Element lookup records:
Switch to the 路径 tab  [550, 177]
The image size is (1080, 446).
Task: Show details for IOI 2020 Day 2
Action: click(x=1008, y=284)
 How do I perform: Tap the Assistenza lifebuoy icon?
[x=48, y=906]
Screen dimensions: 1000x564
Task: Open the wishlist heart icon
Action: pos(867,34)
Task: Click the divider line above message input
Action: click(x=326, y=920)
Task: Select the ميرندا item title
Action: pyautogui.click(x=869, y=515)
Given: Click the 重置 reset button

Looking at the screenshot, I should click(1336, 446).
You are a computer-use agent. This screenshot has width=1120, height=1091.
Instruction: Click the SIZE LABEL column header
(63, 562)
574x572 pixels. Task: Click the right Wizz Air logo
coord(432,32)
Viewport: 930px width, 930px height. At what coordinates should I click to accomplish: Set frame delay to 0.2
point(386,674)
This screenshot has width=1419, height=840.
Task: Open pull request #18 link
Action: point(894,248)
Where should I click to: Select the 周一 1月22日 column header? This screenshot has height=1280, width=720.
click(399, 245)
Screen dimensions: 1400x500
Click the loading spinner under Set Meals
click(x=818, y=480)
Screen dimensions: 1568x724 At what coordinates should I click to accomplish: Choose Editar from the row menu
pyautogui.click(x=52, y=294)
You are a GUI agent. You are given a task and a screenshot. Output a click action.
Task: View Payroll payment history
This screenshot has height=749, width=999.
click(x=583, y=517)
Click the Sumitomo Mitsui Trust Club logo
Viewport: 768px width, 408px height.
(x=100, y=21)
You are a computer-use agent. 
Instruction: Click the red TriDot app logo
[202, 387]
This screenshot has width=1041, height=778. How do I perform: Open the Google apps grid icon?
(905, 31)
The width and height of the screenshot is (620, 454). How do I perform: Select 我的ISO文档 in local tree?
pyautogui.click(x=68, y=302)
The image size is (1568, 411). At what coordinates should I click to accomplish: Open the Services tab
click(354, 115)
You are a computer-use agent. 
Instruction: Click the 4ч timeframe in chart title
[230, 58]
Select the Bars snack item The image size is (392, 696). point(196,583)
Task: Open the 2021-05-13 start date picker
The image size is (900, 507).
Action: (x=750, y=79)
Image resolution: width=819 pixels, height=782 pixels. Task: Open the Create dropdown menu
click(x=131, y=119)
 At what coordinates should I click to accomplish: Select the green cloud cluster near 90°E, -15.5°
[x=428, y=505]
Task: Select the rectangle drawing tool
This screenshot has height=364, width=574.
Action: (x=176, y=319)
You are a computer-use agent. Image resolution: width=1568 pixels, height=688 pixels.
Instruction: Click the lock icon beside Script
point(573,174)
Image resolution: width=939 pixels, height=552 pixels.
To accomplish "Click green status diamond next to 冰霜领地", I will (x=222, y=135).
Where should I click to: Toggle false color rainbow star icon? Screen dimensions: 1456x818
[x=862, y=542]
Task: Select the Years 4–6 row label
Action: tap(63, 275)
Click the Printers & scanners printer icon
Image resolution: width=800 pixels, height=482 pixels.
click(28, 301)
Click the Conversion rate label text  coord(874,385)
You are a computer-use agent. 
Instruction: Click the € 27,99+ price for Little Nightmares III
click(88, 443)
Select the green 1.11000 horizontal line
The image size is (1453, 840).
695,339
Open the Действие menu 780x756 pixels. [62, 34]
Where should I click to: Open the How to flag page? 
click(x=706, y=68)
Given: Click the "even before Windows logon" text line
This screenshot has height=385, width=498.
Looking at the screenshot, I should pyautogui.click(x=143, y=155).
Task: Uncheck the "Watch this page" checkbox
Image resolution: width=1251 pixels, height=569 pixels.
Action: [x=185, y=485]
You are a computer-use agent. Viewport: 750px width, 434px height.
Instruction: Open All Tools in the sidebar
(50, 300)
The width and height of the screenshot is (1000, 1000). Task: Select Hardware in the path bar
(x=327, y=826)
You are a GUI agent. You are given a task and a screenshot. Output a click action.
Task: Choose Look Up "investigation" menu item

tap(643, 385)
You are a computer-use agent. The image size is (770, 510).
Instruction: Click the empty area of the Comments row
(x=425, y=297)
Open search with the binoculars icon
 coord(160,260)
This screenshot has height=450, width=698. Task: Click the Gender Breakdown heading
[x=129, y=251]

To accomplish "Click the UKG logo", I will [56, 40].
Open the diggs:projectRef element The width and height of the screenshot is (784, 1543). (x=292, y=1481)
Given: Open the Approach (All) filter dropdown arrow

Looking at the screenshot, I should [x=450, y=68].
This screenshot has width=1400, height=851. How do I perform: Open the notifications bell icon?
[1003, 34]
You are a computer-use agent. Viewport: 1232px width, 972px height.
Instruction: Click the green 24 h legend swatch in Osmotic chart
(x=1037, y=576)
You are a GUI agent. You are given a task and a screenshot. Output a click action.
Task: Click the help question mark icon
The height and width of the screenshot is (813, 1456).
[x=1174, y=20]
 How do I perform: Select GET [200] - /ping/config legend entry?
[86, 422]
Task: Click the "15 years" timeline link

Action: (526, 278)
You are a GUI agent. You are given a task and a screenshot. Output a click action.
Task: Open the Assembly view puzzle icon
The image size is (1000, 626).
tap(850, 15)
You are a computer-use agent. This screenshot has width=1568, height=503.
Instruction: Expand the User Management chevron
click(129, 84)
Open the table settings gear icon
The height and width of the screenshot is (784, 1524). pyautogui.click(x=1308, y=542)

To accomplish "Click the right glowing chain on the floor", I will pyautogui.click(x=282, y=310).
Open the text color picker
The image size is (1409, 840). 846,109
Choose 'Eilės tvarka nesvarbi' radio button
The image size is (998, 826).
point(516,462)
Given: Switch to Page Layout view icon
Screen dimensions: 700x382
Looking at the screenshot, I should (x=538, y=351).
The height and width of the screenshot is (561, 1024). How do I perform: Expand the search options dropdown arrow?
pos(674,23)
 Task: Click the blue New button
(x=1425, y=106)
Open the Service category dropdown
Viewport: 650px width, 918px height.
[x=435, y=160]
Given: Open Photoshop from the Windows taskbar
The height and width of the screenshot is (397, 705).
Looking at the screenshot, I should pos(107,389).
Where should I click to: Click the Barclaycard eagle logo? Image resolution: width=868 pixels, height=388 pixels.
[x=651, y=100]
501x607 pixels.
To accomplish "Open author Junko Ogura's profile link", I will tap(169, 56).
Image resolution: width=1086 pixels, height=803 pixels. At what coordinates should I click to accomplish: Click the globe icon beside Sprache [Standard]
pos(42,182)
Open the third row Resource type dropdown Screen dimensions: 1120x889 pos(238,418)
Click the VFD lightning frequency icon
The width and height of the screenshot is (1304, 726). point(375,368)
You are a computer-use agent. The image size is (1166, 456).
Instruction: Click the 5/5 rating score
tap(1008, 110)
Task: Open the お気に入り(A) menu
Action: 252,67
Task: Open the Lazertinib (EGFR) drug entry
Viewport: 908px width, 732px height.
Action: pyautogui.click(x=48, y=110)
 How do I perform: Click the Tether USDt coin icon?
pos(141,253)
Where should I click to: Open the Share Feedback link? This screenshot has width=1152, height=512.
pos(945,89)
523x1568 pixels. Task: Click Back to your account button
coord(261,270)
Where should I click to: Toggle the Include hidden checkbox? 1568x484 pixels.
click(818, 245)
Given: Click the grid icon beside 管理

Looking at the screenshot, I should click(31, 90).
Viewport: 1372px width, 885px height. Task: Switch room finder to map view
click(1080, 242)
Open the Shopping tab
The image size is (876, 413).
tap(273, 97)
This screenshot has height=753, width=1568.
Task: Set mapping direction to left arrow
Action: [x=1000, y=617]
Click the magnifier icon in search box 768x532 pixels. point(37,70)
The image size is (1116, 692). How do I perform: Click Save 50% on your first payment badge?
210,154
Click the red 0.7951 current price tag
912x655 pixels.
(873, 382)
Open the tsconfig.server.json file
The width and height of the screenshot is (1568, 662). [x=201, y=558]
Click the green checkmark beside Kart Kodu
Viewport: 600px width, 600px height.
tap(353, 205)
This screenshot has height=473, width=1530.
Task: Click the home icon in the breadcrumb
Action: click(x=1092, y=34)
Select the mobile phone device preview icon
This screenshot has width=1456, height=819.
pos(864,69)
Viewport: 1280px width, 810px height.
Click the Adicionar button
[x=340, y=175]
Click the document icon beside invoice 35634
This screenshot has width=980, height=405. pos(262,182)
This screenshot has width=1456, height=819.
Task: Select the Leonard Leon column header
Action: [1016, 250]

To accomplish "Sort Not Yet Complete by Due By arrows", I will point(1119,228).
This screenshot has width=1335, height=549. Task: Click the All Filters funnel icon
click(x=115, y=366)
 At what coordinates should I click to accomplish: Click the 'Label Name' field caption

## Request
Format the records from the line containing "Open search with the binoculars icon" through the line containing "tap(850, 15)" as a numbered list, omitting blank lines.

## The answer
1. Open search with the binoculars icon
2.  coord(160,260)
3. This screenshot has height=450, width=698. Task: Click the Gender Breakdown heading
4. [x=129, y=251]
5. To accomplish "Click the UKG logo", I will [56, 40].
6. Open the diggs:projectRef element The width and height of the screenshot is (784, 1543). (x=292, y=1481)
7. Given: Open the Approach (All) filter dropdown arrow
8. Looking at the screenshot, I should [x=450, y=68].
9. This screenshot has width=1400, height=851. How do I perform: Open the notifications bell icon?
10. [1003, 34]
11. You are a computer-use agent. Viewport: 1232px width, 972px height.
12. Instruction: Click the green 24 h legend swatch in Osmotic chart
13. (x=1037, y=576)
14. You are a GUI agent. You are given a task and a screenshot. Output a click action.
15. Task: Click the help question mark icon
16. The height and width of the screenshot is (813, 1456).
17. [x=1174, y=20]
18.  How do I perform: Select GET [200] - /ping/config legend entry?
19. [86, 422]
20. Task: Click the "15 years" timeline link
21. Action: (526, 278)
22. You are a GUI agent. You are given a task and a screenshot. Output a click action.
23. Task: Open the Assembly view puzzle icon
24. The image size is (1000, 626).
25. tap(850, 15)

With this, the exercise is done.